Kisah julaibib rodhiallahu 'anhu
Julaibib, begitu dia biasa
dipanggil. Sebutan ini sendiri mungkin sudah menunjukkan ciri jasmani serta
kedudukannya di antara manusia; kerdil dan rendahan.
Julaibib. Nama yang tak
biasa dan tak lengkap. Nama ini, tentu bukan dia sendiri yang menghendaki.
Tidak pula orangtuanya.
Julaibib hadir ke dunia
tanpa mengetahui siapa ayah dan yang mana bundanya. Demikian pula orang-orang,
semua tak tahu, atau tak mau tahu tentang nasab Julaibib. Tak dikenal pula,
termasuk suku apakah dia.
Celakanya, bagi masyarakat
Yatsrib, tak bernasab dan tak bersuku adalah cacat kemasyarakatan yang tak
terampunkan.
Julaibib yang tersisih.
Tampilan jasmani dan kesehariannya juga menggenapkan sulitnya manusia
berdekat-dekat dengannya.
Wajahnya yang jelek
terkesan sangar. Pendek. Bungkuk. Hitam. Fakir. Kainnya usang. Pakaiannya
lusuh. Kakinya pecah-pecah tak beralas.
Tak ada rumah untuk
berteduh. Tidur sembarangan berbantalkan tangan, berkasurkan pasir dan kerikil.
Tak ada perabotan. Minum hanya dari kolam umum yang diciduk dengan tangkupan
telapak.
Abu Barzah, seorang
pemimpin Bani Aslam, sampai-sampai berkata tentang Julaibib:
”Jangan pernah biarkan
Julaibib masuk di antara kalian! Demi Allah jika dia berani begitu, aku akan
melakukan hal yang mengerikan padanya!”
Demikianlah Julaibib.
Namun jika Allah
berkehendak menurunkan rahmatNya, tak satu makhlukpun bisa menghalangi.
Julaibib berbinar menerima
hidayah, dan dia selalu berada di shaff terdepan dalam shalat maupun jihad.
Meski hampir semua orang tetap
memperlakukannya seolah dia tiada, tidak begitu dengan Sang Rasul, Sang rahmat
bagi semesta alam.
Julaibib yang tinggal di
shuffah Masjid Nabawi, suatu hari ditegur oleh Sang Nabi, Shallallaahu ’Alaihi
wa Sallam.
”Ya Julaibib”, begitu
lembut beliau memanggil, ”Tidakkah engkau menikah?”
”Siapakah orangnya Ya
Rasulallah”, kata Julaibib, ”Yang mau menikahkan putrinya dengan diriku ini?”
Julaibib menjawab dengan
tetap tersenyum.

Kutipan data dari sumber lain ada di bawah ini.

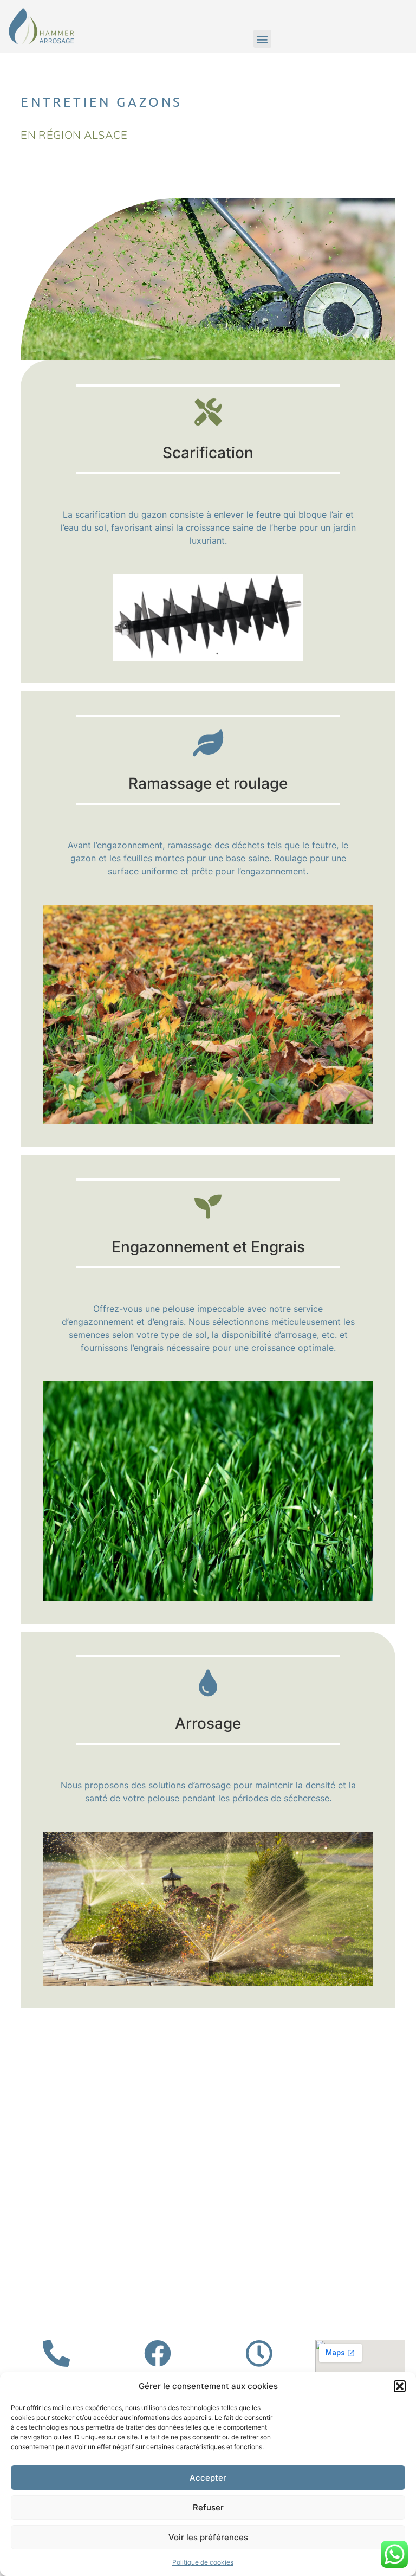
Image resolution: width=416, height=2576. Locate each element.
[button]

Tak ada kesan menyesali diri atau menyalahkan takdir Allah
pada kata-kata maupun air mukanya.
Rasulullah juga tersenyum.
Mungkin memang tak ada orangtua yang berkenan pada Julaibib.
Tapi hari berikutnya,
ketika bertemu dengan Julaibib, Rasulullah menanyakan hal yang sama.
”Wahai Julaibib, tidakkah
engkau menikah?”
Dan Julaibib menjawab
dengan jawaban yang sama. Begitu, begitu, begitu. Tiga kali. Tiga hari
berturut-turut.
Dan di hari ketiga itulah,
Sang Nabi menggamit lengan Julaibib kemudian membawanya ke salah satu rumah
seorang pemimpin Anshar.
”Aku ingin”, kata
Rasulullah pada si empunya rumah, ”Menikahkan puteri kalian.”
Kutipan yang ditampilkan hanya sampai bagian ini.